-1

I want to extract the subject of a spam email from a json file but the subject could be anywhere in the file, within the 'content' or 'header' or 'body' . Using regex, I am unable to extract the subject despite using this below code:Could someone point to what is incorrect in the below regex or code?

import re
import json
with open("test.json", 'r') as fp:
    json_decode = json.loads(fp.read())


p = re.compile('([\[\(] *)?.*(RE?S?|FWD?|re\[\d+\]?) *([-:;)\]][ :;\])-]*|$)|\]+ *$', re.IGNORECASE)
for line in json_decode:
    print(p.sub('', line).strip())

OUTPUT(incorrect) : body

My test.json file is this:

    {'attachment': [{'content_header': {'content-disposition': ['attachment; '
                                                        'filename="image006.jpg"'],
                                'content-id': ['<image006.jpg@01D35D21.756FEE10>']
     'body': [{'content': ' \n'
                  ' \n'
                  'From: eCard Delivery [mailto:ecards@789greeting.com] \n'
                  'Sent: Monday, November 13, 2017 9:14 AM\n'
                  'To: Zhang, Jerry (352A-Affiliate) '

                  'Subject: Warmest Wishes!

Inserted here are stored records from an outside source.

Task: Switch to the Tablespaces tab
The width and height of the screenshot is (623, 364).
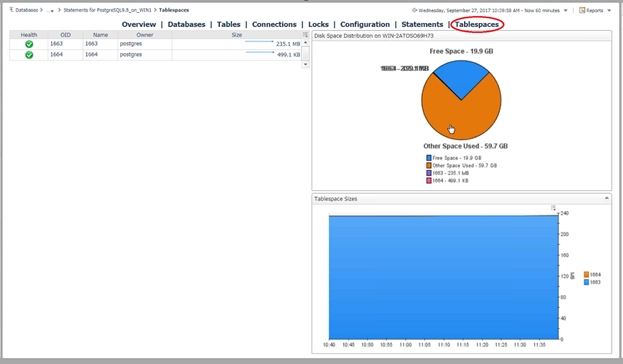Action: point(477,25)
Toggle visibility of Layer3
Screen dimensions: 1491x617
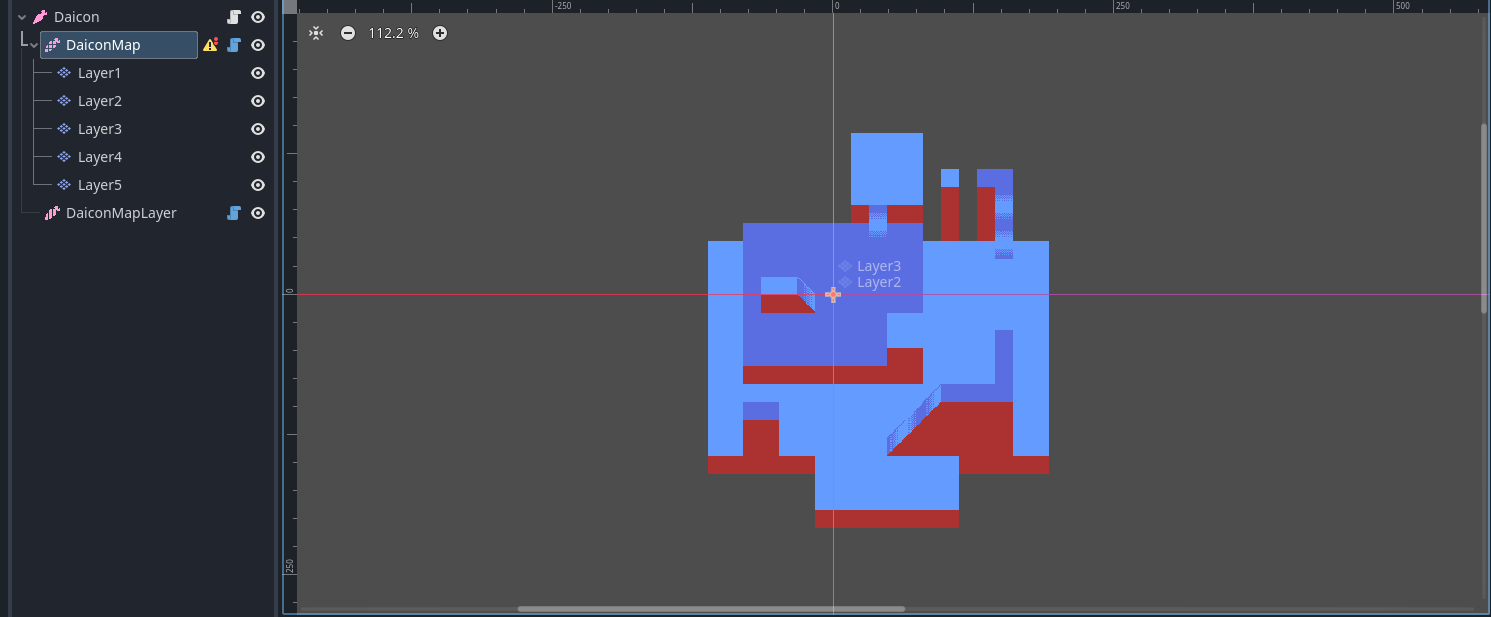[258, 129]
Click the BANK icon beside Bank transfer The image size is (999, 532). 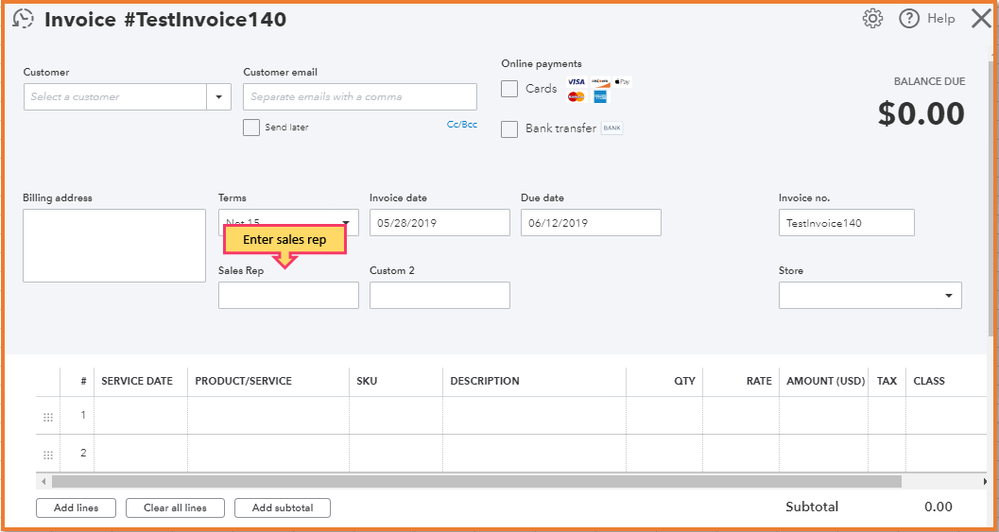click(611, 128)
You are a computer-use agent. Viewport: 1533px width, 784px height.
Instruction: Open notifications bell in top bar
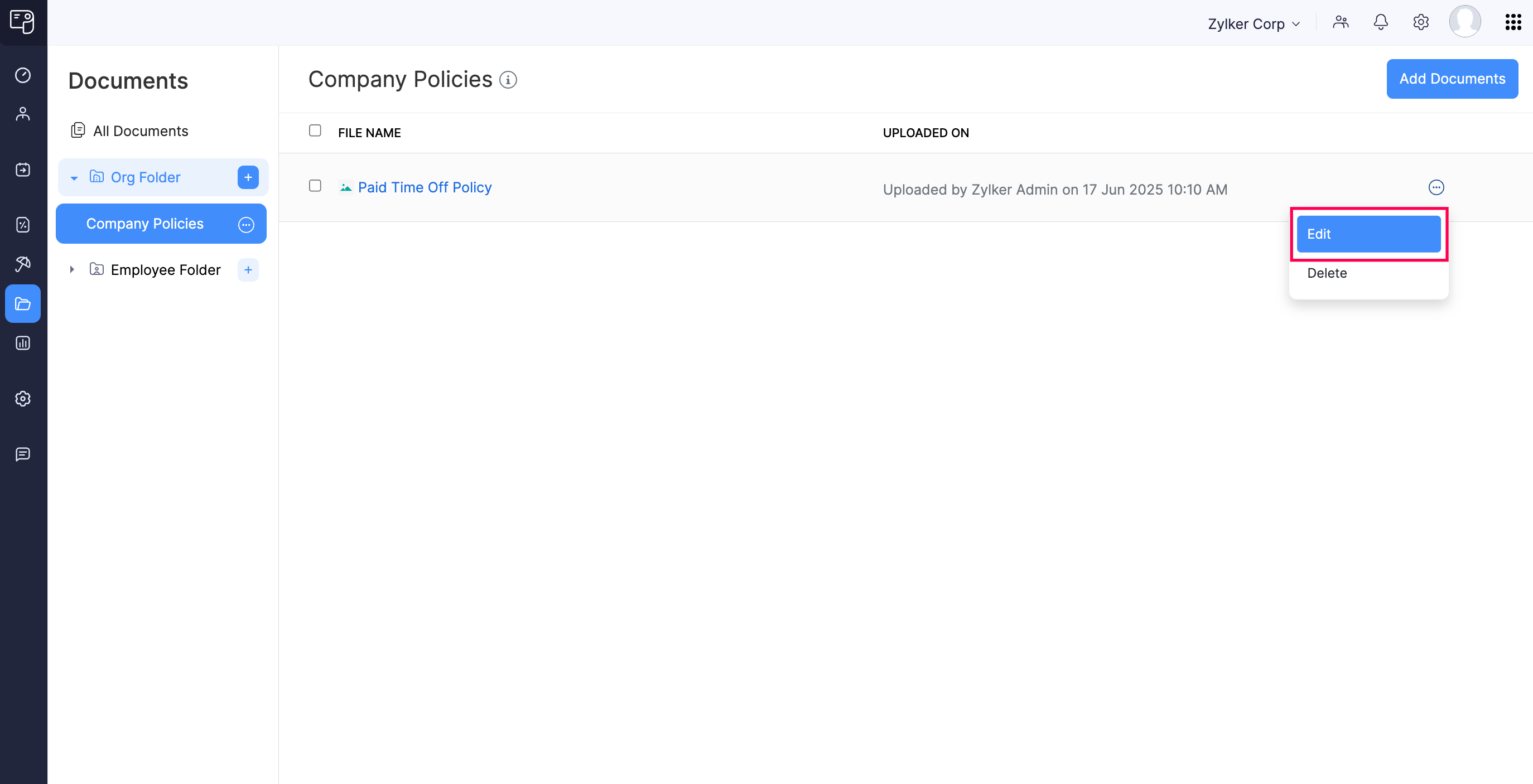[1381, 23]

You have a Happy Thanksgiving '
                  'ecard delivery!\n'
                  ' \n'
                  ' \tDear Jerry,\n'
     'header': {'date': '2017-11-14T08:20:42-08:00',

        'header': {'accept-language': ['en-US'],
                   'content-language': ['en-US'],
                   'content-type': ['multipart/mixed; '
                                    'boundary="--boundary-LibPST-iamunique-1500317751_-_-"'],
                   'date': ['Tue, 14 Nov 2017 08:20:42 -0800']
                   'subject': 'FW: Warmest Wishes! You have a Happy Thanksgiving '
                   'ecard delivery!'}}

^ Above here is the right format of the json file.

py_noob
  • 433
  • 2
  • 8
  • 17
  • The contents of the `test.json` shown in your question isn't in valid JSON syntax — so I doubt that's actually what's in it. – martineau Mar 14 '19 at 17:33
  • I removed some text as I wasn't supposed to share specific emails and names but the format is unchanged. – py_noob Mar 14 '19 at 17:39
  • @martineau added the valid json file the way it is. – py_noob Mar 14 '19 at 17:52
  • If that's the contents of your file, then the `json.loads()` would fail. – martineau Mar 14 '19 at 19:52
  • Sooo, tbh, you approached it going wayyyy left. If you're trying to find things related to `s/Subject` have `ubject` somewhere in the regex. You can also use something like `'([\'|\"][\S\s]+?[\'|\"])(?=\s|$)'` to capture things inside of the quotes. I give a more precise solution below – FailSafe Mar 14 '19 at 23:29
  • Something like this should work and is pretty short and to the point. `([\'|\"]*[\S]ubject[\S\s]+?[\'|\"]*)(?=\n|$)` – FailSafe Mar 14 '19 at 23:44

1 Answers1

0

Alrighty - So now given the fact that you original JSON file may not contain newline characters I'm hoping this works, and may even be more accurate

>>> string = '''{'attachment': [{'content_header': {'content-disposition': ['attachment; ''filename="image006.jpg"'],'content-id': ['<image006.jpg@01D35D21.756FEE10>'] 'body': [{'content': ' '' ''From: eCard Delivery [mailto:ecards@789greeting.com] ''Sent: Monday, November 13, 2017 9:14 AM''To: Zhang, Jerry (352A-Affiliate) ''Subject: Warmest Wishes! You have a Happy Thanksgiving ''ecard delivery!'' ''   Dear Jerry,' 'header': {'date': '2017-11-14T08:20:42-08:00','header': {'accept-language': ['en-US'], 'content-language': ['en-US'], 'content-type': ['multipart/mixed; ''boundary="--boundary-LibPST-iamunique-1500317751_-_-"'], 'date': ['Tue, 14 Nov 2017 08:20:42 -0800'] 'subject': 'FW: Warmest Wishes! You have a Happy Thanksgiving ' 'ecard delivery!'}}'''

>>> subjects_test = re.findall('([\'|\"]*[\S]ubject[\S\s]+?[\'|\"]+)(?=\n|$|\s|\})', string)


>>> for subject in subjects_test:
        print(subject)



#OUPUT: #Kind of off I guess, but I don't know the full format of the file so this is the safest bet    

''Subject: Warmest Wishes! You have a Happy Thanksgiving ''ecard delivery!''
'subject': 'FW: Warmest Wishes! You have a Happy Thanksgiving '

Edit - Given your comment below, using the String you supplied above. Hopefully I'm understanding your requirements. I use both regex samples I provided.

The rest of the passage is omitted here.